**What is needed:**
If an entry holds a picture, drop the picture but restate the entry word for word.

**Given entries:**
○ ○ ○
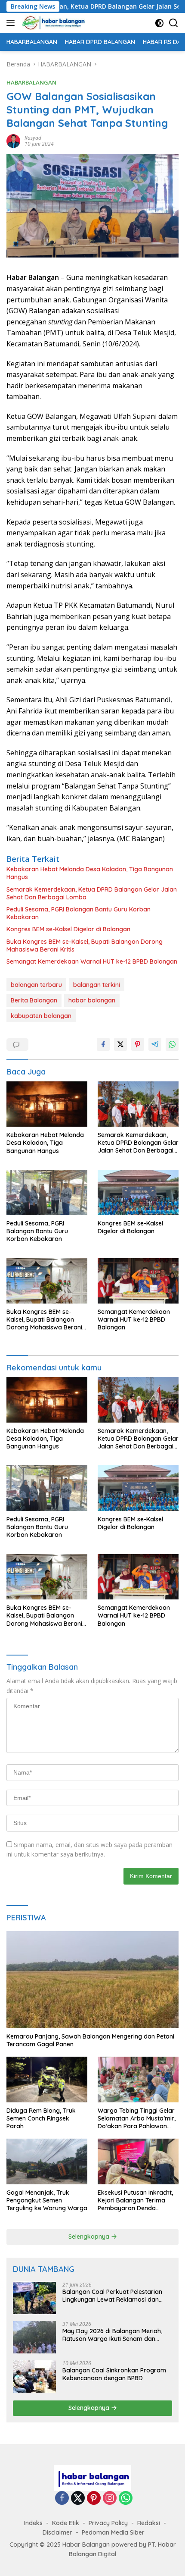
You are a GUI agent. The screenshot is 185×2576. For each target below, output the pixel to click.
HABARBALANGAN (31, 82)
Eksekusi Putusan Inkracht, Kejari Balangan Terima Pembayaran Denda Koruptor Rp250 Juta (135, 2200)
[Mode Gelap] (159, 23)
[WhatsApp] (126, 2498)
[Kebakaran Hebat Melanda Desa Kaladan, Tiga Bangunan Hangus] (46, 1104)
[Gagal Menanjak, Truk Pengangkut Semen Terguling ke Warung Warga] (46, 2161)
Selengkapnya (89, 2236)
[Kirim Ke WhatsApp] (172, 1044)
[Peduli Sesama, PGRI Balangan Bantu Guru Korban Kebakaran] (46, 1192)
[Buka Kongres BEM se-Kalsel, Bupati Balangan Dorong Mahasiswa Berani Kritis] (46, 1281)
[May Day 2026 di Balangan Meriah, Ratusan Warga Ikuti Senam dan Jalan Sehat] (34, 2337)
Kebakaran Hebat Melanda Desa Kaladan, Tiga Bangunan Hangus (89, 873)
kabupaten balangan (41, 1016)
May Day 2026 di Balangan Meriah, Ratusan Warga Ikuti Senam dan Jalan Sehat (112, 2335)
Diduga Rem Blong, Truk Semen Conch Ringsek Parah (41, 2118)
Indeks (33, 2523)
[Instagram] (110, 2498)
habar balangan (91, 1000)
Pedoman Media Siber (113, 2532)
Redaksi (148, 2523)
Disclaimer (57, 2532)
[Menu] (12, 23)
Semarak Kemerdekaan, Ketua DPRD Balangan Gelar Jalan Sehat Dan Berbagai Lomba (91, 893)
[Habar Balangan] (52, 23)
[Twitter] (78, 2498)
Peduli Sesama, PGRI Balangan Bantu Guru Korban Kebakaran (78, 913)
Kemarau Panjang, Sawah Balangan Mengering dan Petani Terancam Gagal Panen (90, 2040)
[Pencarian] (174, 23)
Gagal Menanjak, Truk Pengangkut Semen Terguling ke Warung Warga (46, 2200)
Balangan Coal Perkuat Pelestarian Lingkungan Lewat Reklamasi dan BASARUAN (112, 2295)
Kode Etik (65, 2523)
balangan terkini (96, 985)
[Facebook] (62, 2498)
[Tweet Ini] (120, 1044)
○ ○ ○
**Task response:**
You are a GUI agent. The screenshot is 185×2576. For each target below, output the pixel to click.
HABARBALANGAN (31, 82)
Eksekusi Putusan Inkracht, Kejari Balangan Terima Pembayaran Denda Koruptor Rp250 Juta (135, 2200)
[Mode Gelap] (159, 23)
[WhatsApp] (126, 2498)
[Kebakaran Hebat Melanda Desa Kaladan, Tiga Bangunan Hangus] (46, 1104)
[Gagal Menanjak, Truk Pengangkut Semen Terguling ke Warung Warga] (46, 2161)
Selengkapnya (89, 2236)
[Kirim Ke WhatsApp] (172, 1044)
[Peduli Sesama, PGRI Balangan Bantu Guru Korban Kebakaran] (46, 1192)
[Buka Kongres BEM se-Kalsel, Bupati Balangan Dorong Mahasiswa Berani Kritis] (46, 1281)
[May Day 2026 di Balangan Meriah, Ratusan Warga Ikuti Senam dan Jalan Sehat] (34, 2337)
Kebakaran Hebat Melanda Desa Kaladan, Tiga Bangunan Hangus (89, 873)
kabupaten balangan (41, 1016)
May Day 2026 di Balangan Meriah, Ratusan Warga Ikuti Senam dan Jalan Sehat (112, 2335)
Diduga Rem Blong, Truk Semen Conch Ringsek Parah (41, 2118)
Indeks (33, 2523)
[Instagram] (110, 2498)
habar balangan (91, 1000)
Pedoman Media Siber (113, 2532)
Redaksi (148, 2523)
Disclaimer (57, 2532)
[Menu] (12, 23)
Semarak Kemerdekaan, Ketua DPRD Balangan Gelar Jalan Sehat Dan Berbagai Lomba (91, 893)
[Habar Balangan] (52, 23)
[Twitter] (78, 2498)
Peduli Sesama, PGRI Balangan Bantu Guru Korban Kebakaran (78, 913)
Kemarau Panjang, Sawah Balangan Mengering dan Petani Terancam Gagal Panen (90, 2040)
[Pencarian] (174, 23)
Gagal Menanjak, Truk Pengangkut Semen Terguling ke Warung Warga (46, 2200)
Balangan Coal Perkuat Pelestarian Lingkungan Lewat Reklamasi dan BASARUAN (112, 2295)
Kode Etik (65, 2523)
balangan terkini (96, 985)
[Facebook] (62, 2498)
[Tweet Ini] (120, 1044)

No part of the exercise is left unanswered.